И, словно в ответ на это восклицание, злословие вновь развязно заговорило за его спиной:
— Сказать по правде, я в этом не уверен. Я повторяю то, что слышал! Посмотрите! Да тут и баронесса Эмерленг!.. У Дженкинса собрался весь Париж.
Доктор бросился баронессе навстречу, и теперь она шла с ним под руку; несмотря на все искусство владеть собой, доктор казался слегка встревоженным и смущенным. Милейший Дженкинс думал воспользоваться этим вечером, чтобы примирить своего друга Эмерленга со своим другом Жансуле, примирить двух самых богатых своих пациентов, вражда которых создавала для него большие затруднения. Набоб лучшего и не желал. Он не питал неприязни к своему бывшему товарищу. Причиной их ссоры была женитьба Эмерленга на одной из фавориток покойного бея. «Словом, дамские дела», — говорил Жансуле и добавлял, что был бы счастлив с этим покончить, ибо всякая длительная неприязнь была тягостна для его экспансивной натуры. Но барон, очевидно, был не расположен к примирению; вопреки обещанию, которое он дал Дженкинсу, его жена приехала одна, к великой досаде ирландца.

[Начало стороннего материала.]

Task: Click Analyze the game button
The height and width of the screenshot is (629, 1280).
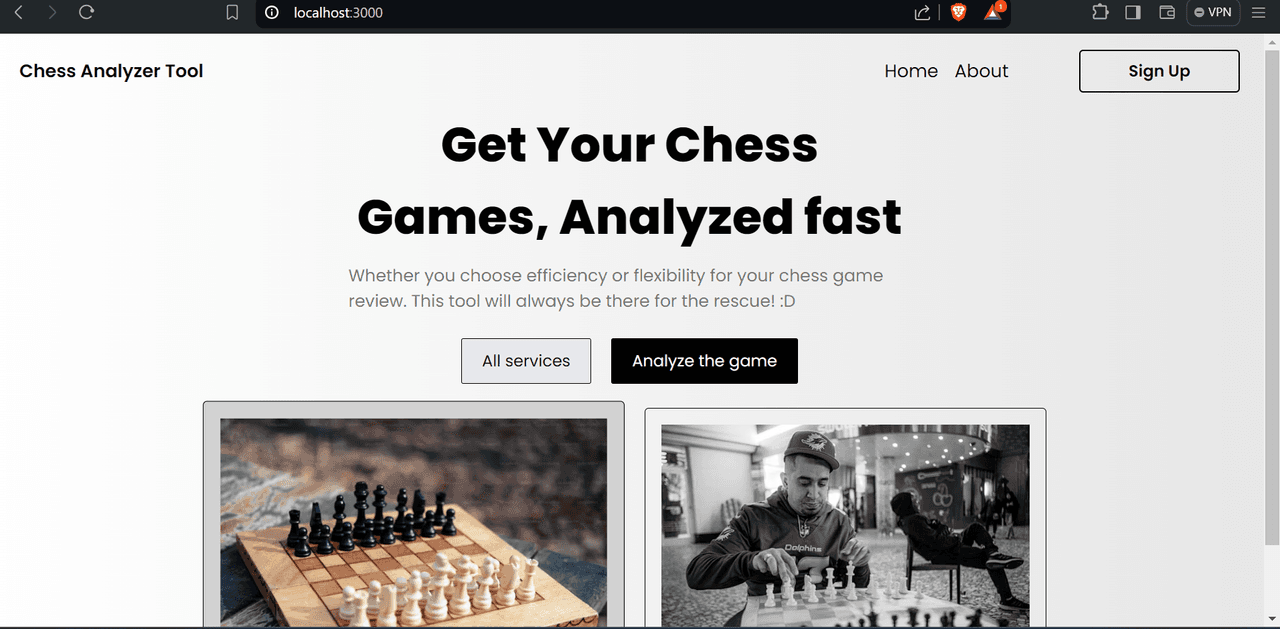Action: (x=704, y=361)
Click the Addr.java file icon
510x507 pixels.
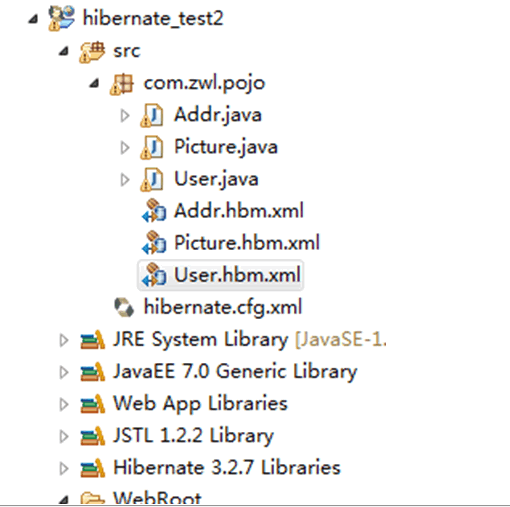152,115
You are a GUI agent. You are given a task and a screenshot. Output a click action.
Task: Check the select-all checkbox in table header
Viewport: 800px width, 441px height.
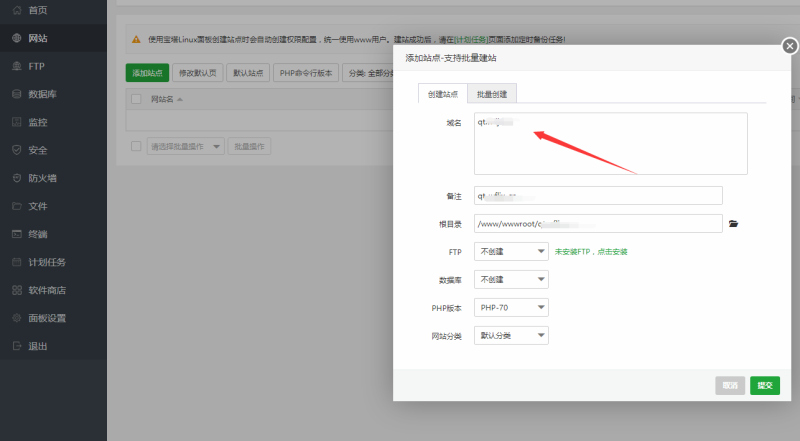[x=137, y=99]
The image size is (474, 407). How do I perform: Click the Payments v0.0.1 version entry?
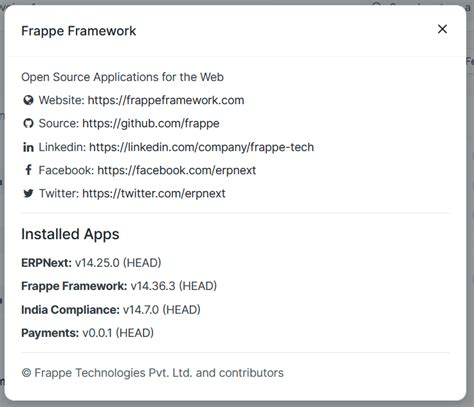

Это была высокая, худощавая, хрупкая женщина с необычайно густыми изогнутыми бровями, моложавая и застенчивая (несмотря на ее тридцать лет, ей можно было дать не более двадцати); черные, цвета воронова крыла, волосы, усыпанные бриллиантами, были украшены зеленью и колосьями. Своими длинными ресницами, бледностью лица и той прозрачностью кожи, которая характерна для женщины, долгие годы прожившей затворницей, она, несколько стесненная парижским нарядом, походила не столько на былую пленницу гарема, сколько на монахиню, отказавшуюся от своего обета и вернувшуюся к мирской жизни. Благочестивый взгляд, что-то елейное в обращении, особая, свойственная духовным лицам манера ходить, потупив глаза, прижав к талии локти и скрестив руки на груди, усвоенная ею в том набожном кругу, в котором она вращалась после своего недавнего крещения, довершали ее сходство с монахиней. Нетрудно себе представить, до чего было возбуждено любопытство светского общества этой бывшей одалиской, превратившейся в ревностную католичку, которая шла в сопровождении мертвенно-бледного человека, похожего на пономаря в очках, лионского депутата Лемеркье, доверенного Эмерленга, сопутствовавшего баронессе, когда барон «бывал не совсем здоров», как, например, сегодня вечером.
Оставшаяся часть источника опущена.